Bass, Berry & Sims attorney Chris Lazarini provided insight on the case of Schilling Livestock, Inc. vs. Umpqua Bank in which the plaintiff filed suit against a broker/dealer and bank alleging fraud, breach of fiduciary duty, and other claims. Plaintiffs sought vacatur after the arbitration panel dismissed all claims; upon review the court denied the vacatur request finding no improprieties in the manner in which the arbitration was conducted. Chris provided the analysis for Securities Litigation Commentator (SLC). The full text of the analysis is below and used with permission from the publication. If you would like to receive additional content from the SLC, please visit the SLC website to sign up for the newsletter.

Schilling Livestock, Inc. vs. Umpqua Bank, No. 14-54 (D. Mont., 12/1/15) 

*Judicial review of arbitration awards is highly deferential, and a party challenging an award faces a high hurdle.
**Arbitrators are not bound by the rules of civil procedure and may liberally receive evidence and allow parties to argue theories not pled, so long as there is no prejudice to the opposing party. 

In 2005, Plaintiffs entered into a Section 1031 exchange through a dual employee of a broker/dealer and Sterling Bank (n/k/a Umpqua Bank). After the exchanged property lost substantial value, Plaintiffs commenced arbitration against the broker/dealer, alleging fraud, breach of fiduciary duty, and other claims. Sterling consented to its joinder in the matter, even though it did not have to arbitrate. Plaintiffs settled with the broker/dealer before the final hearing. After a full hearing, the arbitration panel dismissed all claims against Sterling (FINRA ID #11-03733 (Helena, 6/3/14)). Plaintiffs sought vacatur, claiming arbitrator misconduct and that the Award was procured by undue means and fraud.

Plaintiffs argued that the panel was guilty of misconduct in allowing Sterling’s expert to opine that, under the Gramm-Leach-Bliley Act’s (“GLBA”) networking exception, the bank did not owe broker/dealer type duties to Plaintiffs. The Court rejects this argument, finding that arbitrators are not bound by the rules of civil procedure and may liberally receive evidence. The Court also notes that Plaintiffs opened the door to interpreting the GLBA by having their own expert opine that Sterling stood in the shoes of the broker/dealer and owed Plaintiffs duties as if it were a broker/dealer.

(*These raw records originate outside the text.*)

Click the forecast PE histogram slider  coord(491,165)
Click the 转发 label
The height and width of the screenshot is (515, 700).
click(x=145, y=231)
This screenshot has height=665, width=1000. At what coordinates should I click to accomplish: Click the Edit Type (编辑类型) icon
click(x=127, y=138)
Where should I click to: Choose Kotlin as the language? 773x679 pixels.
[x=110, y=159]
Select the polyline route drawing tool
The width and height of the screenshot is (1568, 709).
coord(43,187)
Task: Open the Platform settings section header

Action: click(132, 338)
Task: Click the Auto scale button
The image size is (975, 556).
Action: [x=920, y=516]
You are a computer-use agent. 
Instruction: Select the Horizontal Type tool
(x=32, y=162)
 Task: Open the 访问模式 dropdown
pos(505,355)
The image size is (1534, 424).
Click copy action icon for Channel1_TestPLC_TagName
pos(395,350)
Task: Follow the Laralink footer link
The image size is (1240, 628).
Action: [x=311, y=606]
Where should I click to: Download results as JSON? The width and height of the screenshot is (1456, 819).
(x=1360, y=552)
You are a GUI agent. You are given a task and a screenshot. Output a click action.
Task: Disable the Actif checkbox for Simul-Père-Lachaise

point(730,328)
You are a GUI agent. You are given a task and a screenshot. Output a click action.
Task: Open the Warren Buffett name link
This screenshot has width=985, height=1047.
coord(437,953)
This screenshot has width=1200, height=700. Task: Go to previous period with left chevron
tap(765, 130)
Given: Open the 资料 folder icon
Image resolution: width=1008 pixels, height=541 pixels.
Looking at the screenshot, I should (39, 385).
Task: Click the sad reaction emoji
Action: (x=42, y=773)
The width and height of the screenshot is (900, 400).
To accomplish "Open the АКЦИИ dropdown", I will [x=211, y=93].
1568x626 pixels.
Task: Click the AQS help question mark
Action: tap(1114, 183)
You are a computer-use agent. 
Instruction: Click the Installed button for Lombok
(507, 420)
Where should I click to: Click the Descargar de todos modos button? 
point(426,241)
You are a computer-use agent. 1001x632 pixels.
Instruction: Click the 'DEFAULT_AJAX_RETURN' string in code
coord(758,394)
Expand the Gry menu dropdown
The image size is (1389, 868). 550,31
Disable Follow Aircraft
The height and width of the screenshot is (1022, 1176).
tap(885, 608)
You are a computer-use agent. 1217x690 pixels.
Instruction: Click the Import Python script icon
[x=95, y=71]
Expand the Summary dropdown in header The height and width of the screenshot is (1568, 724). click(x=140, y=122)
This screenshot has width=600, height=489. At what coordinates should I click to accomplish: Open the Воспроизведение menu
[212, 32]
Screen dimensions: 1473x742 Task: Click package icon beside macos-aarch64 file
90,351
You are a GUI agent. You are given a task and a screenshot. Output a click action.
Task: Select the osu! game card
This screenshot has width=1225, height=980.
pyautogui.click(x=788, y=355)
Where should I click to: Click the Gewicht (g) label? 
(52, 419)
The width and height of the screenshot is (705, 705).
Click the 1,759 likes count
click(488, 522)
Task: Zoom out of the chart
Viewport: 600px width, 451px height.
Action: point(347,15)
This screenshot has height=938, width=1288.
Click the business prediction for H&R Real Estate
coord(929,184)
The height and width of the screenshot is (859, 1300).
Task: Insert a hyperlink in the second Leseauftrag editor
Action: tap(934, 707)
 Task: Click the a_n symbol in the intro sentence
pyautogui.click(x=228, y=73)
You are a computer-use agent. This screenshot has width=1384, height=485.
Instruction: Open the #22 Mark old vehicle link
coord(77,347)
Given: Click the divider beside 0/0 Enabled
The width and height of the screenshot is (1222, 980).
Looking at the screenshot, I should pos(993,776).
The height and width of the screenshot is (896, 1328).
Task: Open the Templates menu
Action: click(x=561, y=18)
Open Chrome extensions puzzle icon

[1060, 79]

Plaintiffs next argued that the Award was procured by undue means because Sterling failed to assert the GLBA networking exception as an affirmative defense. The Court finds several reasons to reject the argument. First, the defense does not have to be pled affirmatively, even if the rules of civil procedure apply. Second, the Court finds no evidence that Sterling knew of, and intentionally withheld, the defense when it answered. Third, Sterling reserved the right to assert any defenses that became apparent during discovery. Finally, the Court finds no prejudice to Plaintiffs. Plaintiffs knew of the defense before it was raised, having themselves produced documents in discovery that referenced it, and were given, but elected to reject, the opportunity to submit post-hearing briefs on the issue. 

Finally, Plaintiffs argued the Award was procured by fraud, claiming that Sterling’s expert gave false testimony. Reviewing the transcript, the Court disagrees, concluding the problem, if any existed, was not in the expert’s testimony but was instead in the ambiguous nature of the questions posed by Plaintiffs’ counsel and in Plaintiffs’ subsequent attempt to stretch the meaning of what was said into a falsehood. Not persuaded that Plaintiffs had carried their substantial burden, the Court denies the vacatur petition.